“I don’t understand why my marriage would have such terrible consequences, Lady Gwendolyn. One would think that I was a monster in human form.”

And then, in spite of himself, he smiled to think how completely Lady Gwendolyn had turned the tables upon him. He had joined her, intending simply to bid her adieu, in order that he might look once more on the fatal beauty that had stolen his heart away, and if any conversation did take place he certainly pictured himself as the accuser, whereas he had done little else but defend himself, and had only been able to get in his own complaints edgewise.

Decidedly Lady Gwendolyn understood the art, and also the advantage, of carrying the war into the enemy’s country. And yet, though he had seen her in the arms of another man, and knew her to be an unprincipled coquette, how he yearned after her, his mad infatuation increasing as he gazed, until he felt as if he could not give her up were she twenty times worse than she was.

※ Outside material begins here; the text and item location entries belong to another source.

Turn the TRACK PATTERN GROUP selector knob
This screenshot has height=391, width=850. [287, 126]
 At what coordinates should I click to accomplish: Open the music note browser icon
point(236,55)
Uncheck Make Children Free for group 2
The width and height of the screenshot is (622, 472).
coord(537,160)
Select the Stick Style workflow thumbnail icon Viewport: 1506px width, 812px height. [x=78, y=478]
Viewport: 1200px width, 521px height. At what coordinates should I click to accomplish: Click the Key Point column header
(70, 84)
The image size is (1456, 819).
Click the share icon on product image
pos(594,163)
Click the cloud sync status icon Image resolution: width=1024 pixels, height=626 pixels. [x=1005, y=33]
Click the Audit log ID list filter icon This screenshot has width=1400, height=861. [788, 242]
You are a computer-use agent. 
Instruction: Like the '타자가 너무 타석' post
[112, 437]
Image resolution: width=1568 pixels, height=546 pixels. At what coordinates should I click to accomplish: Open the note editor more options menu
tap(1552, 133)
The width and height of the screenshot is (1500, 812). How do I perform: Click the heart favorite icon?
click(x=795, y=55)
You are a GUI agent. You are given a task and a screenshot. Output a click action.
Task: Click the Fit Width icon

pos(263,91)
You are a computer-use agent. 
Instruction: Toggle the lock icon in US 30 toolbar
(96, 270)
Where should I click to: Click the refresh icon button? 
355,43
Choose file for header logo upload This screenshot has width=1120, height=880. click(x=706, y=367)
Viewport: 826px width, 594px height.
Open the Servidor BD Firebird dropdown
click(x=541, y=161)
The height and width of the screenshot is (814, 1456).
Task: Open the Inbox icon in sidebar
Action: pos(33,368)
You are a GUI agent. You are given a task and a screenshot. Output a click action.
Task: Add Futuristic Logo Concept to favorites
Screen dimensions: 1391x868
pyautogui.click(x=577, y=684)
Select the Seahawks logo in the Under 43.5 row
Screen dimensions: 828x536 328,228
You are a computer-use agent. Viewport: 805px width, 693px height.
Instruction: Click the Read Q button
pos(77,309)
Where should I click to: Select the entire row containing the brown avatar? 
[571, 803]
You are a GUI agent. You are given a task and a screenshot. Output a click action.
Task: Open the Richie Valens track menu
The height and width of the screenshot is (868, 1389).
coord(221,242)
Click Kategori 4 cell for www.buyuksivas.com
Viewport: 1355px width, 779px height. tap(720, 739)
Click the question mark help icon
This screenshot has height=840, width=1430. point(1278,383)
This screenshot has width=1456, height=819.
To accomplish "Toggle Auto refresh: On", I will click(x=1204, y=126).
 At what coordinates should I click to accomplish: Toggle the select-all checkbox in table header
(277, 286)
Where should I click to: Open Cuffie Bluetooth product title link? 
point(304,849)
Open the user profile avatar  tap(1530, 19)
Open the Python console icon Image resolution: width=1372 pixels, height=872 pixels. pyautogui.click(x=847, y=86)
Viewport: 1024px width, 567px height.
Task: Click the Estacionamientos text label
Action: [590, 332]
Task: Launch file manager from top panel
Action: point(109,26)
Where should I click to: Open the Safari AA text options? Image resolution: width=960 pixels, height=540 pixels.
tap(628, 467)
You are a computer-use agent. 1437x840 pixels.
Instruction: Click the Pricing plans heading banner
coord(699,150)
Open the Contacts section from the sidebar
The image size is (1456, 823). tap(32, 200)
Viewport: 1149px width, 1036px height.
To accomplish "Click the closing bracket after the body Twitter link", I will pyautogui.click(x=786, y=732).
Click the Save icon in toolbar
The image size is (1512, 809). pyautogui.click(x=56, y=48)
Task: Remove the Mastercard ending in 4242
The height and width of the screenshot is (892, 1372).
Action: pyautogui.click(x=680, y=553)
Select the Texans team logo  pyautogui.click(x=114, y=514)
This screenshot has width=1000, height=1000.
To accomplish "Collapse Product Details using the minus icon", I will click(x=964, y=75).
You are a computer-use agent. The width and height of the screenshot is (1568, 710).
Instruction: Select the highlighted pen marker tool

He drew near to her with a look in his eyes no woman can misunderstand even when she sees it for the first time. His lips were trembling with the eager, passionate words that flowed up from his heart; his face was as white as death.

“Gwendolyn,” he said hoarsely, “you must despise me as much as I despise myself, but I cannot let you go.”

The hour of her supreme triumph had come—the hour she had panted for, and longed for even in her dreams. This man, who had resisted her so long, was at her feet now, in spite of himself, and for one moment her victory seemed very sweet.

Then a revulsion of feeling came over her, and she hated him as intensely as she had loved him before. If he despised himself for falling into her power, if he was only in love with her beauty and would still win her for that when he deemed her unworthy of any finer sentiment, her victory was no better really than a defeat.

She drew away from him quickly, and burst into a passion of tears.

“You are right,” she sobbed out; “I do despise you; but I despise myself still more. How horribly I must have lowered myself to inspire such a feeling as you have dared confess. At least, you might have spared me the knowledge, Colonel Dacre, if only because I am of the same sex as your mother.”

“Gwendolyn, you don’t understand me. I am asking you to be my wife.”